INPUT>
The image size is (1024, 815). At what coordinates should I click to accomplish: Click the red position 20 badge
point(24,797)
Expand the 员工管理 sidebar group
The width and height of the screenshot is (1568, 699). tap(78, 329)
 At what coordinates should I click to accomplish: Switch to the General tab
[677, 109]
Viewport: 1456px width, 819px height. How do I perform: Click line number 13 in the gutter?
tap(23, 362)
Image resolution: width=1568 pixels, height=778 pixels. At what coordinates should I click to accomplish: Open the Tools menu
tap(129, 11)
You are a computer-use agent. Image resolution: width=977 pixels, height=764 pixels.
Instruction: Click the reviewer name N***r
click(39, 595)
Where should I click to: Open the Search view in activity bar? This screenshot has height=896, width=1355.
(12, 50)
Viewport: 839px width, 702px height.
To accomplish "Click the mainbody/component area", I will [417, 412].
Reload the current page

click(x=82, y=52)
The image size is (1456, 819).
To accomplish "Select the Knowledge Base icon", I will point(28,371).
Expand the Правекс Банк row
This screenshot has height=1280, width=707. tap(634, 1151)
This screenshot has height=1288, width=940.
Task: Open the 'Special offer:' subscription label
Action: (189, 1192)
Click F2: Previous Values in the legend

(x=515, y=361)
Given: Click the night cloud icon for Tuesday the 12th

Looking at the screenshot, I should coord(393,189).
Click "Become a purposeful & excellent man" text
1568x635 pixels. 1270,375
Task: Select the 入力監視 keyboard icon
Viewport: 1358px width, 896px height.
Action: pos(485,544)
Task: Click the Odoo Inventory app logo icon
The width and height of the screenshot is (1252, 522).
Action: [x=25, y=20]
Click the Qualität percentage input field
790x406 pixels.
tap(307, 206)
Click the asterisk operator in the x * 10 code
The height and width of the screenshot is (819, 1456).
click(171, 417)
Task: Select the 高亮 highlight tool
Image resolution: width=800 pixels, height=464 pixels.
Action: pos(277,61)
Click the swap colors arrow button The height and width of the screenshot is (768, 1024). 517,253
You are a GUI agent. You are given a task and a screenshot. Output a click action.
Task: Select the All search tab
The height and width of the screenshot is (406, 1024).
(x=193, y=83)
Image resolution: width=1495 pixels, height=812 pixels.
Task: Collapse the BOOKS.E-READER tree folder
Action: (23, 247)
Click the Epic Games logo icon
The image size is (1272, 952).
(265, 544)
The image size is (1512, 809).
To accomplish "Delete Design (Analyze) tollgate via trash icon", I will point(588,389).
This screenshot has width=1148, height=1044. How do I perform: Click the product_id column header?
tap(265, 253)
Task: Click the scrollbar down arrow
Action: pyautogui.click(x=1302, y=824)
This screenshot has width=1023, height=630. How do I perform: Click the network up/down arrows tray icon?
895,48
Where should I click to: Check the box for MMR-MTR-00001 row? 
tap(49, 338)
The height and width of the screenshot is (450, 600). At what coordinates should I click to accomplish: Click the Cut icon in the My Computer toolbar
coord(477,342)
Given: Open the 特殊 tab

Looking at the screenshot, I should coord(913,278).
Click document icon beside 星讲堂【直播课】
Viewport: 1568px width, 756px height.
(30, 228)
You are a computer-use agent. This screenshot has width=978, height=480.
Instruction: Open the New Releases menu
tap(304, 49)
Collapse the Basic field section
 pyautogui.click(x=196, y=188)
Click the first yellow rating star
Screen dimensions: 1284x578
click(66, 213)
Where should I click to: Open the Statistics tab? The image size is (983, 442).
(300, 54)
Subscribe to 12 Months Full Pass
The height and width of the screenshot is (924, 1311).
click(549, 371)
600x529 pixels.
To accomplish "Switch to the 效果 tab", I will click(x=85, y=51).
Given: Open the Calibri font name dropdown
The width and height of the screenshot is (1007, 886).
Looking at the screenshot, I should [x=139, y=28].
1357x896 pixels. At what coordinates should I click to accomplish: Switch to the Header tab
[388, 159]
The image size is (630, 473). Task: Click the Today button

WHAT IS BEING ASKED> Transcribe all of the records above verbatim, preserving every line as it appears.

OUTPUT>
The image size is (1024, 815). At what coordinates should I click to accomplish: Click the red position 20 badge
point(24,797)
Expand the 员工管理 sidebar group
The width and height of the screenshot is (1568, 699). tap(78, 329)
 At what coordinates should I click to accomplish: Switch to the General tab
[677, 109]
Viewport: 1456px width, 819px height. How do I perform: Click line number 13 in the gutter?
tap(23, 362)
Image resolution: width=1568 pixels, height=778 pixels. At what coordinates should I click to accomplish: Open the Tools menu
tap(129, 11)
You are a computer-use agent. Image resolution: width=977 pixels, height=764 pixels.
Instruction: Click the reviewer name N***r
click(39, 595)
Where should I click to: Open the Search view in activity bar? This screenshot has height=896, width=1355.
(12, 50)
Viewport: 839px width, 702px height.
To accomplish "Click the mainbody/component area", I will [417, 412].
Reload the current page

click(x=82, y=52)
The image size is (1456, 819).
To accomplish "Select the Knowledge Base icon", I will point(28,371).
Expand the Правекс Банк row
This screenshot has height=1280, width=707. tap(634, 1151)
This screenshot has height=1288, width=940.
Task: Open the 'Special offer:' subscription label
Action: (189, 1192)
Click F2: Previous Values in the legend

(x=515, y=361)
Given: Click the night cloud icon for Tuesday the 12th

Looking at the screenshot, I should coord(393,189).
Click "Become a purposeful & excellent man" text
1568x635 pixels. 1270,375
Task: Select the 入力監視 keyboard icon
Viewport: 1358px width, 896px height.
Action: pos(485,544)
Task: Click the Odoo Inventory app logo icon
The width and height of the screenshot is (1252, 522).
Action: [x=25, y=20]
Click the Qualität percentage input field
790x406 pixels.
tap(307, 206)
Click the asterisk operator in the x * 10 code
The height and width of the screenshot is (819, 1456).
click(171, 417)
Task: Select the 高亮 highlight tool
Image resolution: width=800 pixels, height=464 pixels.
Action: pos(277,61)
Click the swap colors arrow button The height and width of the screenshot is (768, 1024). 517,253
You are a GUI agent. You are given a task and a screenshot. Output a click action.
Task: Select the All search tab
The height and width of the screenshot is (406, 1024).
(x=193, y=83)
Image resolution: width=1495 pixels, height=812 pixels.
Task: Collapse the BOOKS.E-READER tree folder
Action: (23, 247)
Click the Epic Games logo icon
The image size is (1272, 952).
(265, 544)
The image size is (1512, 809).
To accomplish "Delete Design (Analyze) tollgate via trash icon", I will point(588,389).
This screenshot has width=1148, height=1044. How do I perform: Click the product_id column header?
tap(265, 253)
Task: Click the scrollbar down arrow
Action: pyautogui.click(x=1302, y=824)
This screenshot has width=1023, height=630. How do I perform: Click the network up/down arrows tray icon?
895,48
Where should I click to: Check the box for MMR-MTR-00001 row? 
tap(49, 338)
The height and width of the screenshot is (450, 600). At what coordinates should I click to accomplish: Click the Cut icon in the My Computer toolbar
coord(477,342)
Given: Open the 特殊 tab

Looking at the screenshot, I should coord(913,278).
Click document icon beside 星讲堂【直播课】
Viewport: 1568px width, 756px height.
(30, 228)
You are a computer-use agent. This screenshot has width=978, height=480.
Instruction: Open the New Releases menu
tap(304, 49)
Collapse the Basic field section
 pyautogui.click(x=196, y=188)
Click the first yellow rating star
Screen dimensions: 1284x578
click(66, 213)
Where should I click to: Open the Statistics tab? The image size is (983, 442).
(300, 54)
Subscribe to 12 Months Full Pass
The height and width of the screenshot is (924, 1311).
click(549, 371)
600x529 pixels.
To accomplish "Switch to the 效果 tab", I will click(x=85, y=51).
Given: Open the Calibri font name dropdown
The width and height of the screenshot is (1007, 886).
Looking at the screenshot, I should [x=139, y=28].
1357x896 pixels. At what coordinates should I click to accomplish: Switch to the Header tab
[388, 159]
The image size is (630, 473). Task: Click the Today button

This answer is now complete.